Netta Marshall includes a quick blurb on how research impacts a project she worked on for Tally. She explains how the research was conducted – through Craigslist volunteers – and how many iterations her testing produced – 2 full redesigns. Although she doesn’t go into too much detail here, it’s clear that Netta doesn’t design something willy nilly. There is a process that she follows and it impacts the product she is trying to build.
The work shows off good communication skills of the web designer
More or less, design is about communication. A lot of what designers do is communicating with their clients or bosses and then again with the target audience of the website. It’s important to show good communication skills within a web designer’s portfolio.
A web designer’s job is never only just the final UI design. That’s the just the pretty end-product. A great web designer will walk their audience through their case studies. They will communicate their projects, their part in it and their process, among a whole lot of different information.
I truly admire the portfolio of Hyun Seo. At first glance, there is a whole lot of text and not a lot of UI screenshots. That’s a good thing. Hyun’s case study on IBM’s Cloud Security Enforcer start of with a lot of text. It’s him explaining the project to a potential client or company. The case study is about ¾ text and ¼ screenshots. The screenshots are all the way at the end, by the way. The case study communicates well his role in the project, the problem and how he tackled it.
Is the web designer and artist or a problem solver?
Yes, websites created with a talented web design will be beautiful. But that’s not why people or business need them. Websites are a way to solve business problems such as increasing sales, clicks, or sign ups. Different projects will have different problems and different measurements of success.
Actually, a web designer who is a good communication will make this distinction easy for you to see. They will clearly communicate their problem-solving skills.
The case study on the redesign of the Met from Fantasy explains a few different problems their redesign tackled. The design focused on helping users find exhibitions, plan a visit and even support the Met through donations. Unfortunately, their case study does not go into too many details of each problem. But, it is still a clear indication that the agency takes business objectives seriously.
Another example of a good and quick case study for Revue by Awkward. The case study is quick and the point. The case study explains the thinking process of how Awkward arrived at a solution. Like I said, the case study is quick and to the point but it clearly shows Awkward’s problem-solving skills.
Showing off the design process
I found that the best portfolios have case studies that show off the design process for each individual project. Most often it highlights that made the project awesome, interesting, or even difficult. It’s so much better than a separate process explanation because it’s relatable when it’s tied to a specific project. As a potential client or boss, you’ll get a clear idea of how the designer or agency works and thinks.

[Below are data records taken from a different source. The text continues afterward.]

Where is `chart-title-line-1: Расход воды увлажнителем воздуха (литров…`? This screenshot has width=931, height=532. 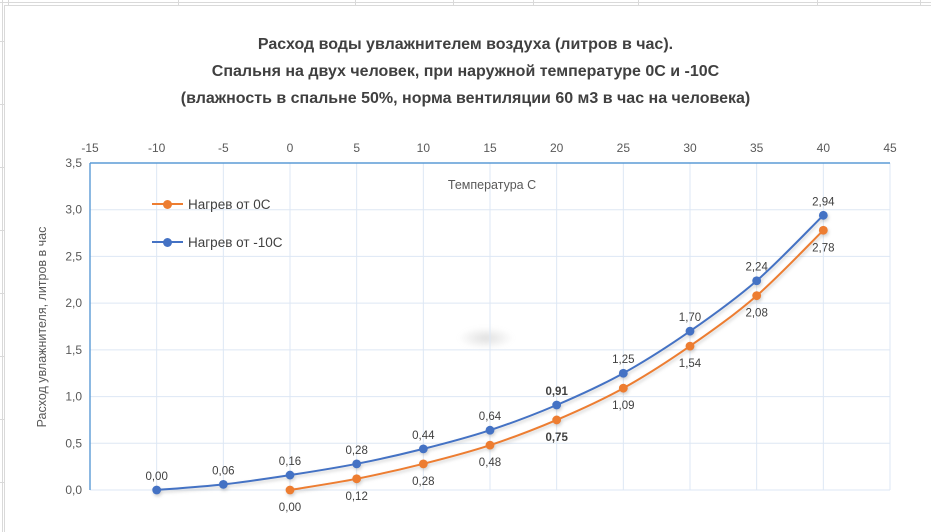 chart-title-line-1: Расход воды увлажнителем воздуха (литров… is located at coordinates (466, 44).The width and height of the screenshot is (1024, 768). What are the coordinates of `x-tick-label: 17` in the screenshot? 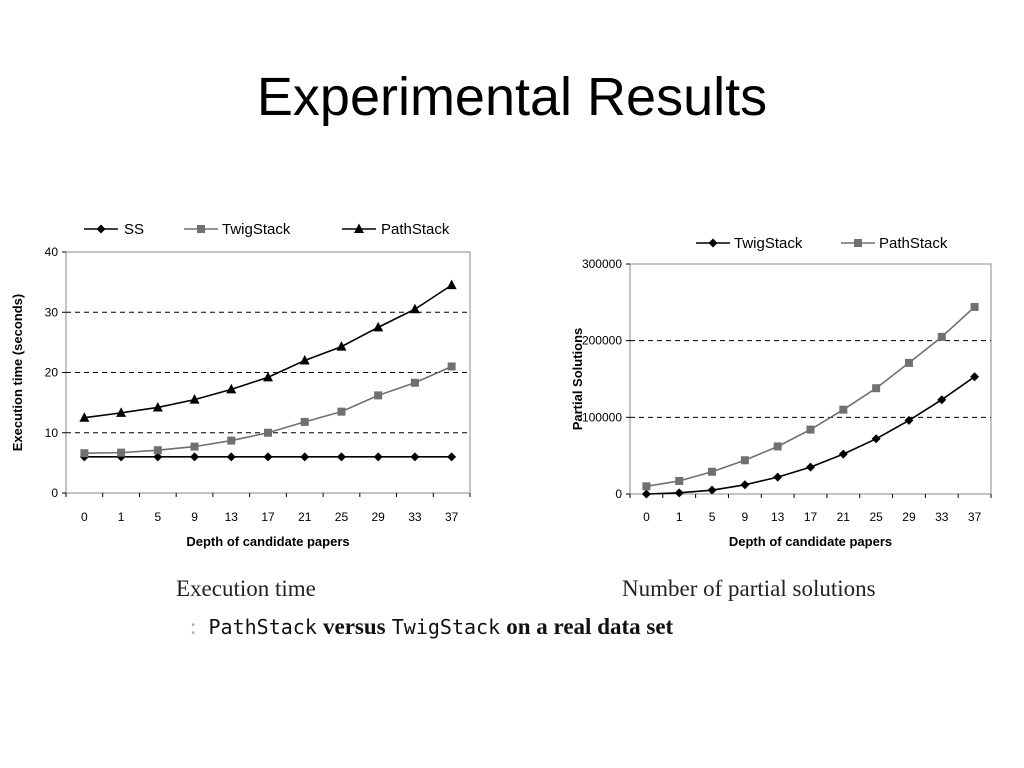 It's located at (811, 517).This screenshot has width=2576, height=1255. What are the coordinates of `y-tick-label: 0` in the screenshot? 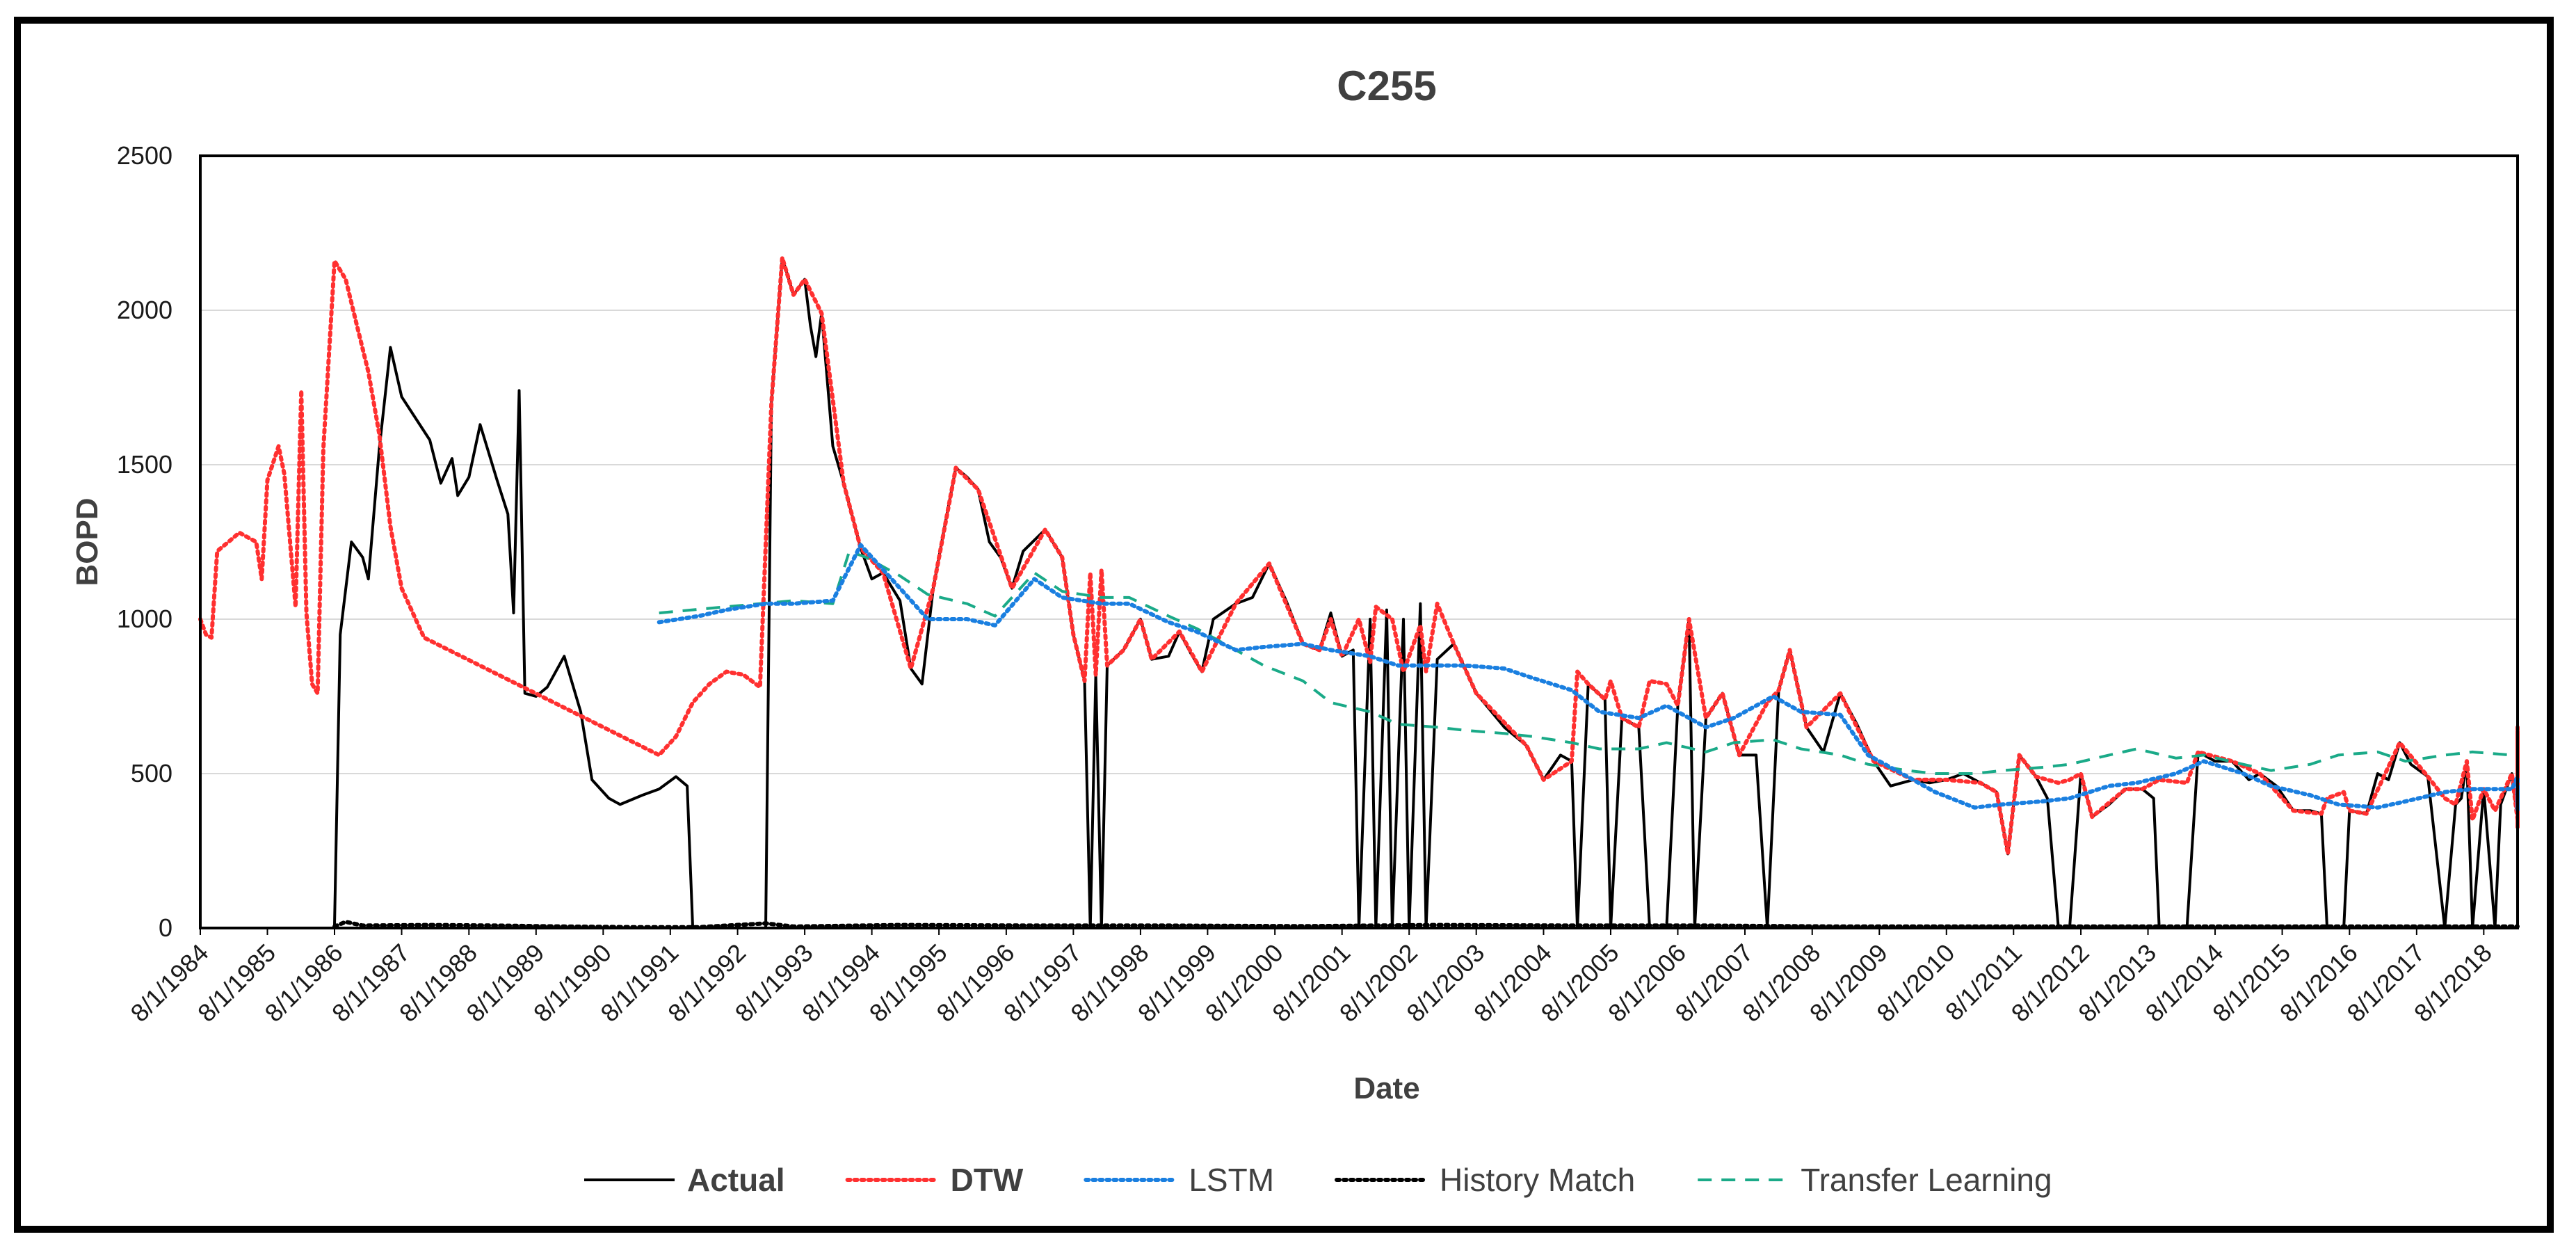 It's located at (166, 928).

Additionally, showing off the process will let everything else in this post fit right in. Sharing the process will also share a web designer’s communication skills. It will clearly indicate the designer is a problem solver because they are showing you how they solved the problems at hand. Having a few different projects will allow you to share different skills.
Some case studies can have a quick snippet about the done research, or about how responsive design was important to that project.